The primary structure, a graceful old white farmhouse, has had many residents through the years. At one point, it may even have been a rooming house. Since the 1970s, though, the Milwaukee family has owned the property. The family members know some of their property’s history, especially that which relates to the Bulger family, whose daughters, Marjorie and Hilda, were born in the early part of the twentieth century and resided for much of their long lives on the island. When Marjorie and Hilda each married, their parents gave them land flanking the farmhouse so they could build their own homes. Eventually Hilda’s house passed over to neighbors. Marjorie’s house remained on the property but deteriorated over the years. In 2000 the family that currently owns the white farmhouse—a mother and her adult daughter and son (the former in Milwaukee, the latter in Norway), with their several children—began to think about housing the generations in separate but related structures. They thought for over ten years before they commissioned an architect. Only by this time, it was the grandmother who would be housed in the side structure and the younger generations in the main house. (The Milwaukee family bought the Maine farmhouse in the early 1970s and Marjorie’s property several years later.) Initially, the family thought they might simply renovate the house where Marjorie had lived; as they felt loyal to the property’s history, especially because they had known Marjorie and Hilda. About visiting the flanking houses when she was young, the adult daughter says, “We used to sit in their rocking chairs and talk. Hilda gave us gumdrops, and Marjorie and her husband gave us Andes candies and Juicy Fruit gum. They also used to welcome us with doughnuts or other baked goods when we arrived for the summer.”
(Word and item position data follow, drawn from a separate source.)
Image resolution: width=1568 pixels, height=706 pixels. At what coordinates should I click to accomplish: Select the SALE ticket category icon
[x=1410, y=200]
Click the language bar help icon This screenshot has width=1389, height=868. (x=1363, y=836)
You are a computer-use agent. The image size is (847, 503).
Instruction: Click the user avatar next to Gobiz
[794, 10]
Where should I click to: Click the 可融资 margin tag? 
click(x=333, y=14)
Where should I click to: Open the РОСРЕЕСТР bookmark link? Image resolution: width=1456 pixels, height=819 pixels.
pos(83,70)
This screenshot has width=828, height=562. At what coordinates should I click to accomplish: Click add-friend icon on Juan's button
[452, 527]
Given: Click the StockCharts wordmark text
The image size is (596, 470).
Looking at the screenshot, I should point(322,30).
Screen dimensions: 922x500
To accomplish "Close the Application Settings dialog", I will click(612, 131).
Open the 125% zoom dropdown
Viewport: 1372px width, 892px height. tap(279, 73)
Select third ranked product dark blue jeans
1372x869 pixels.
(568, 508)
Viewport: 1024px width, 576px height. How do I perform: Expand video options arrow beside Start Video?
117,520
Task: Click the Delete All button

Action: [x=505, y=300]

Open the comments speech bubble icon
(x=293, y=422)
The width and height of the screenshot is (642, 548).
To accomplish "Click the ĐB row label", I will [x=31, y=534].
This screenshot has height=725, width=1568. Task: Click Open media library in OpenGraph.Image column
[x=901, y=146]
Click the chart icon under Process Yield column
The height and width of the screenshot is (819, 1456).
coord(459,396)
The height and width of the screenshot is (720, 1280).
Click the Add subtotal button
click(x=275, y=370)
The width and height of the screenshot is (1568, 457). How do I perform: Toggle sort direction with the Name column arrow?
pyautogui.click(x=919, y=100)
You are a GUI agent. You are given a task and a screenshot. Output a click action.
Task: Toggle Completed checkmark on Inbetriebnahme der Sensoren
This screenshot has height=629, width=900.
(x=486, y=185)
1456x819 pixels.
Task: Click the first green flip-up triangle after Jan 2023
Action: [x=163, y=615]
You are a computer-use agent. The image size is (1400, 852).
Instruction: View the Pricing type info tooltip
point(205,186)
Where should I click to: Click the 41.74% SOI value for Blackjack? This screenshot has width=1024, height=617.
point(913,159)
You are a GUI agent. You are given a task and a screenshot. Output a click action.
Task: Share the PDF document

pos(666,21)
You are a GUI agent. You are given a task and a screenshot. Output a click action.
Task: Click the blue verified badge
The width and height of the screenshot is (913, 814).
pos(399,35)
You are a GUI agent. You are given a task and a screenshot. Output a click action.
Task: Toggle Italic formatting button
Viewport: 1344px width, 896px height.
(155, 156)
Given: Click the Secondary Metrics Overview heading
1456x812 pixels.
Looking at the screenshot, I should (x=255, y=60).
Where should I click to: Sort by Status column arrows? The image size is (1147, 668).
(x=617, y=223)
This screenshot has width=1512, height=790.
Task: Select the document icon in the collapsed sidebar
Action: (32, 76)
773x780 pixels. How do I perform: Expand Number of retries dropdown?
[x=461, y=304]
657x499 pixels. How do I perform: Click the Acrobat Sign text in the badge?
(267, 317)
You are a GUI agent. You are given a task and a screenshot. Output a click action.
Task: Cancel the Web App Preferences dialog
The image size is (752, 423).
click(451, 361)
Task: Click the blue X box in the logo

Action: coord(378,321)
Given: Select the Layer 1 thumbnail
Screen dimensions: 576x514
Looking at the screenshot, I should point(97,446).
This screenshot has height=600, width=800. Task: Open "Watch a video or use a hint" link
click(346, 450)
When it became clear that Marjorie’s house wasn’t worth saving, the Milwaukee family decided to commission a new, historically sensitive home, which was completed in 2011 and is now known as the Phippen house after Marjorie’s married name. The daughter explains that, although she and her mother commissioned the house together, “My mother’s preferences were paramount. I acted mostly as family representative.” In the end, the mother’s desires were for a small, one-bedroom, year-round, environmentally responsible house that nonetheless would protect everyone’s privacy while allowing for communal gathering when desired. The new house, designed by Loomis and constructed by Great Cranberry Island builder Michael Westphal, comprises two compact structures—one private, one public—that are linked by a 12-foot ipê deck.
The private structure is an unembellished gable form with an eastern white cedar shingled exterior and a western red cedar shingled roof flush to the exterior walls. Loomis conceived of the interior space as that of an old sail loft or wharf building, an open shell into which the walls were dropped. The result is a single-floor living space with two dominant rooms, one housing a kitchen, living, and dining area and the other, a bedroom. A bathroom with two sliding doors separates the spaces. To extend the emphasis on simple materials and forms, Loomis chose reclaimed southern yellow pine for the floors and painted tongue-and-groove white pine for the walls and ceiling. Three large square windows are placed in a vertical column on the south-facing gable in order to maximize natural light. Furnishings are midcentury modern rather than farmhouse inspired, including sofas, tables, and chairs from Design Within Reach, and a Rais woodstove with sleek lines that owe nothing to the many traditional woodstoves in the main house.
Attractive as all this is, there isn’t enough room for a large gathering, a problem solved by the imaginative addition of the public structure, a freestanding screened porch that the family calls “The Box” and that Westphal describes as a cube. The screened porch is wrapped with removable screen panels and shingles on three sides. The fourth wall is made of ipê slats, laid horizontally with a slight gap between boards, so one can see into the space. (At night, light shines through the slats and out the windows, making the whole space glow.) A steel-frame staircase with ipê treads leads to the flat roof above. Rimmed by a stainless-steel cable railing and posts for safety, the roof deck offers 360-degree views, including a long-distance view west toward Acadia. The siting of “The Box” provides privacy between the Phippen house and the farmhouse. The location addresses a number of other desires as well, including creating outdoor spaces for playing and relaxing while also preserving a public walking path to the shore. The path, which Loomis describes as “a big part of the island culture,” was particularly important to the family.
Over the years, the original farmhouse has received attention as well, with Westphal doing much of the work. (His sons, who live on Mount Desert Island, commute over on the ferry to help him.) Back in the 1970s, when the mother and her then-husband first bought the home, it was out of pure love and impulse. The decision “was irrational to say the least,” says the mother, given that they didn’t yet own a year-round house, and he was just starting law school. (The couple only knew the island because they had come with a Wisconsin friend who had been visiting Great Cranberry Island for her whole life.) Initially, a foundation had to be added under one of the house wings, and sagging parts of the structure had to be propped up. Walls and the exterior were refreshed with new paint and wallpaper. More recently, Loomis and Westphal remodeled a “summer kitchen” (located between the main kitchen and barn), downstairs bathroom, and laundry area. Even with these changes, the house, in all its detailing, suggests days gone by. Much of the original home has been left as is, including interior woodwork, kitchen cabinetry, stained glass, decorative wood screen doors, a lead-clad sink basin, and more. In addition, many furnishings and objects remain, including an organ, a sofa, the dining room table and chairs, beds, wall-mounted antlers, and two quilts made by Marjorie Phippen. There are still tintype portraits on a bookcase that also came with the house. “We don’t know who they are,” says the adult daughter. “There are things that have always been in the house and always will be here, like little mysteries.”
At one point in the almost 50 years that the family has owned the property, they tried to sell. “We had no takers,” says the mother. Now, she says—and it’s no surprise, when one sees the beautifully preserved historic farmhouse seamlessly paired with a home in a unique new design— “We are so happy that we weren’t successful.”